In this week's episode, The Frank Factor, we see the origins of the various characters before they all end up together. As Catalina has freshly landed in the United States, she is walking along the side of the road just as Darnell (a.k.a. Crab Man, f.k.a Harry Monroe) is dropped off by FBI agents. She walks up to him and starts speaking Spanish to him in a concerned tone. She says:
¿Disculpe, disculpe — señor? Mira, yo sé que ésto no tiene sentido con este programa porque como hemos visto yo vine después de "Y2K", pero en realidad quién quién pone atención a esos tipos de cosas?
The viewer is left to believe that the new arrival is concerned about finding a place to live, to eat, or may just be concerned with what to do now that she has finally reached the United States. What Catalina has actually said is this:
Excuse me, excuse me — sir? Look, I know that this doesn't make any sense with this show because we have seen that I came after [in the episode] "Y2K", but in reality who — who pays attention to those types of things?
Catalina is talking about the fact that in the Y2K episode, she is seen starting her journey to the United States while Earl and the gang are meeting Darnell at the Crab Shack for the first time. In this episode, the timeline/canon is broken because Darnell has just been dropped off by the FBI van and certainly has not started working yet, however Catalina has already arrived in Camden County. The writers have skewed the show's timeline to have the origin stories line up better for this episode, and they wanted us to know that they are aware that we viewers notice these sorts of things. My wife also translated the phrase as "I2K", and I have to assume this is a mispronunciation of the Y2K flashback episode. Another blog has also verified this mispronunciation.
The episode also has two Japanese lines spoken by Patty's Japanese "client". He speaks only Japanese in the scene, and none of the characters are aware of what he is saying. Randy keeps cracking up about him speaking "gibberish".
Update: I was finally able to get a partial translation of the Japanese. After Patty introduces Yoshi to Earl and Randy, the Yoshi character says a phrase in Japanese, and right before they exit the scene, he speaks again.

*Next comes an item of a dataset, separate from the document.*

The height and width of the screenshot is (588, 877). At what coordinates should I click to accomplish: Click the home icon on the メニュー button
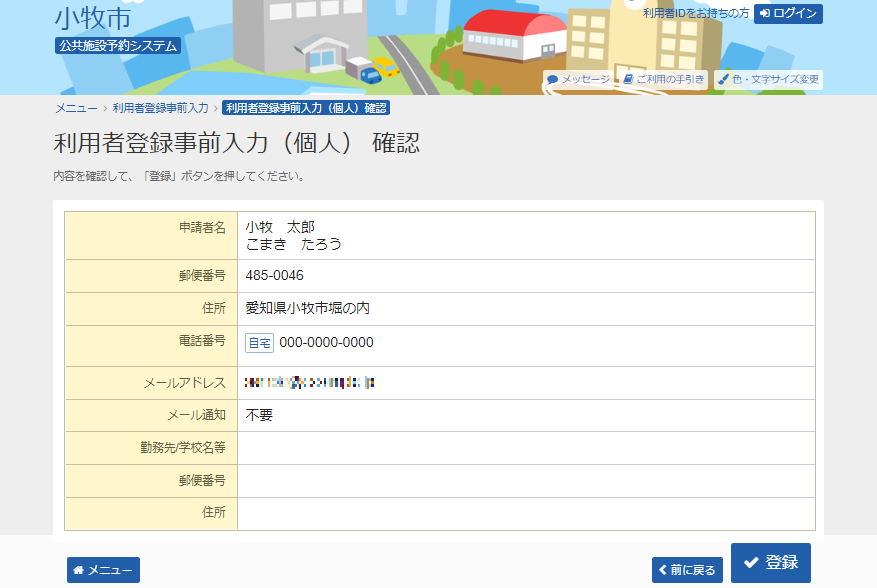tap(78, 569)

Here are the two lines in Japanese:
tenkeiteki na nihonjin no yaru ga kirai da. demo agent ga kore wa yaru no hou ga ii to itta
kare wa dokyun ga kare wa zenbu nandemo shite wo wakan nai no. ikou!
Though this seems to be poor grammar according to the people translating, the two lines are roughly translated as:
I really hate doing Japanese stereotypes, but my agent said I should do it.
He's a dumba**. He has no idea what he's doing. I'm going!
I'll keep posting updates as I get them.
The blog Spanengrish Ramblings posted the following translation, which varies a bit from what I got:
I really hate doing Japanese stereotypes, but my agent said I should probably do it.
Where is he? He's always doing this to me. Let's go.
Let's hope that My Name Is Earl keeps up the great work and inside jokes to multilingual viewers!